Leave out the lines before the one with "Task: Click the Anywhere"; output that line and all remaining lines of the records exactly.

┌─ Dataset records

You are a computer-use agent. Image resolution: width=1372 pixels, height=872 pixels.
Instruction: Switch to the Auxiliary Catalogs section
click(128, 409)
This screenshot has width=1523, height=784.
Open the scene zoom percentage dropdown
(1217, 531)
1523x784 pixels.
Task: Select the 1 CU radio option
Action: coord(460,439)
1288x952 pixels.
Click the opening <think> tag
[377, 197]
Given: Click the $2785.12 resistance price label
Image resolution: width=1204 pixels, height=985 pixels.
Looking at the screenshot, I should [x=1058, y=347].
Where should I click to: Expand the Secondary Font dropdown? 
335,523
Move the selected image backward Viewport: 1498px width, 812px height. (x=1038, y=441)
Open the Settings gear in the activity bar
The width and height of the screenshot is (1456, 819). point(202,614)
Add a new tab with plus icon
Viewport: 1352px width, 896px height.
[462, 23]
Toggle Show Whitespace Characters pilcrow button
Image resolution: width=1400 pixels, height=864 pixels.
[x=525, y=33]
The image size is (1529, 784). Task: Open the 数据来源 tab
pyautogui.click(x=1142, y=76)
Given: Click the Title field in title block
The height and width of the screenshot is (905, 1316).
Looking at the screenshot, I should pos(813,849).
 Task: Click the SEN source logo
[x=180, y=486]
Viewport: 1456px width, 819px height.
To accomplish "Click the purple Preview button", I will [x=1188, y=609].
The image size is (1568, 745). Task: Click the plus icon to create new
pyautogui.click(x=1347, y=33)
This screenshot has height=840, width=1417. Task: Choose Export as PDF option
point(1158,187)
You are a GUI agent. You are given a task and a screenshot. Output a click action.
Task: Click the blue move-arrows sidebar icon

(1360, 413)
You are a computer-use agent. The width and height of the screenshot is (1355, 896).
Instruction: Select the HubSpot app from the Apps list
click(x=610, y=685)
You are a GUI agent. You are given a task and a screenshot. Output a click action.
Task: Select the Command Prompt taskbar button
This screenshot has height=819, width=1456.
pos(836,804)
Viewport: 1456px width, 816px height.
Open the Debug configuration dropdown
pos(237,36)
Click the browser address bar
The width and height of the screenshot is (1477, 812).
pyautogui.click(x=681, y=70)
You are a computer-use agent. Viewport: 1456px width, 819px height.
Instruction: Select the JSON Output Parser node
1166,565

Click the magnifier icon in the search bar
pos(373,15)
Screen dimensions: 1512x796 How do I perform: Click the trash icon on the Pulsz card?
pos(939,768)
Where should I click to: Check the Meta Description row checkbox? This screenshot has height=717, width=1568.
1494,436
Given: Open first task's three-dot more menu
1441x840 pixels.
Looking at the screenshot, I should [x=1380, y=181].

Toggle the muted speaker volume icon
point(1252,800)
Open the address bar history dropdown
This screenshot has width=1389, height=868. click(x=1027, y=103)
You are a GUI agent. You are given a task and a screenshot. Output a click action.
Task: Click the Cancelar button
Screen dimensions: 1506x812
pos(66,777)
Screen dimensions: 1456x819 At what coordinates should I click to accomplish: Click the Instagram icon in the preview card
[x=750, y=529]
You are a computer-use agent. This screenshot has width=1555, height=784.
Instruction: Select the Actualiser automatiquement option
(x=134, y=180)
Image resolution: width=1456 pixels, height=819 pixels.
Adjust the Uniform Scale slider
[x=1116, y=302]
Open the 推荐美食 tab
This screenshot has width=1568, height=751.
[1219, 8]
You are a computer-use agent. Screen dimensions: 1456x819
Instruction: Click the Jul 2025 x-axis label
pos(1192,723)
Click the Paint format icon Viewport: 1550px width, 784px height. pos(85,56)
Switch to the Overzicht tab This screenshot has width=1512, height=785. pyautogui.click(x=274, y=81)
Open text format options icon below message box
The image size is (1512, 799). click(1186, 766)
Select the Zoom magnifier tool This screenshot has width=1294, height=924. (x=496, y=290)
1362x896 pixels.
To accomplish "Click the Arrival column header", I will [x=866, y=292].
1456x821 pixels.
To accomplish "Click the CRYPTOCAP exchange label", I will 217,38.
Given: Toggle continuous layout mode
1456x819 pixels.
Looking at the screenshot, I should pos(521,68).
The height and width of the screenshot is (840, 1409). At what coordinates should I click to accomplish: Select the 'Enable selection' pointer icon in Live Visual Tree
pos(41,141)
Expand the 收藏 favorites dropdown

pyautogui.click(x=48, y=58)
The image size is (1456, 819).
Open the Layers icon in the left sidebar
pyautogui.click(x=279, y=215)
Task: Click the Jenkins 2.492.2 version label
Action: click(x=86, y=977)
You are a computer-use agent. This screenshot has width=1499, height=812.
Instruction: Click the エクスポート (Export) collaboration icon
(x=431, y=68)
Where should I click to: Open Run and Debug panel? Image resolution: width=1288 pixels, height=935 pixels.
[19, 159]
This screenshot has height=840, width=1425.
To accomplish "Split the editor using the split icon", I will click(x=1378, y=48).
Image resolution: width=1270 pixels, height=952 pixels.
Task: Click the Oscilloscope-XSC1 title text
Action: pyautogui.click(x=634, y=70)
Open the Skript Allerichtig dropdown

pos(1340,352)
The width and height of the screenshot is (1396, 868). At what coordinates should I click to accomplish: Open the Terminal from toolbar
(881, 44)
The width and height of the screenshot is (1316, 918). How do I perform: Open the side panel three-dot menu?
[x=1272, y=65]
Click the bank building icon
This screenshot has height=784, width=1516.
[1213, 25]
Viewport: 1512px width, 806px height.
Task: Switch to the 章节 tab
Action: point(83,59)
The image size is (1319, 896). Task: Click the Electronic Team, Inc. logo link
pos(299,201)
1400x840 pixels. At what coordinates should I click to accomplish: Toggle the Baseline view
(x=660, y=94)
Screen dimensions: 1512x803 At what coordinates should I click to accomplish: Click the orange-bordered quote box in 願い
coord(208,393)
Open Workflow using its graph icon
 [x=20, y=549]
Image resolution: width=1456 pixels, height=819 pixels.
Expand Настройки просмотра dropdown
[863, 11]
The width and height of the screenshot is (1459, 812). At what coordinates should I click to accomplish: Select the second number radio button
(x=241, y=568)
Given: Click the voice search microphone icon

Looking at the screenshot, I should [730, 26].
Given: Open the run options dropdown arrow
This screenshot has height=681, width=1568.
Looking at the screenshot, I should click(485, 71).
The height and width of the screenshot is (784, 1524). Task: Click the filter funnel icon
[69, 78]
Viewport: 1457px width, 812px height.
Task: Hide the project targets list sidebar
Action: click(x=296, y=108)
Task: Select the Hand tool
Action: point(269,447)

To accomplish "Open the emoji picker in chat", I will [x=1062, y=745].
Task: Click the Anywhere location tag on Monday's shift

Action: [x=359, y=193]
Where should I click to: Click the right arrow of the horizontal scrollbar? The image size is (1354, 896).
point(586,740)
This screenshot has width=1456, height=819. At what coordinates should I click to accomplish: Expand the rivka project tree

└─

(Exercise response)
Task: Click the Anywhere location tag on Monday's shift

Action: [x=359, y=193]
Where should I click to: Click the right arrow of the horizontal scrollbar? The image size is (1354, 896).
point(586,740)
This screenshot has width=1456, height=819. At what coordinates should I click to accomplish: Expand the rivka project tree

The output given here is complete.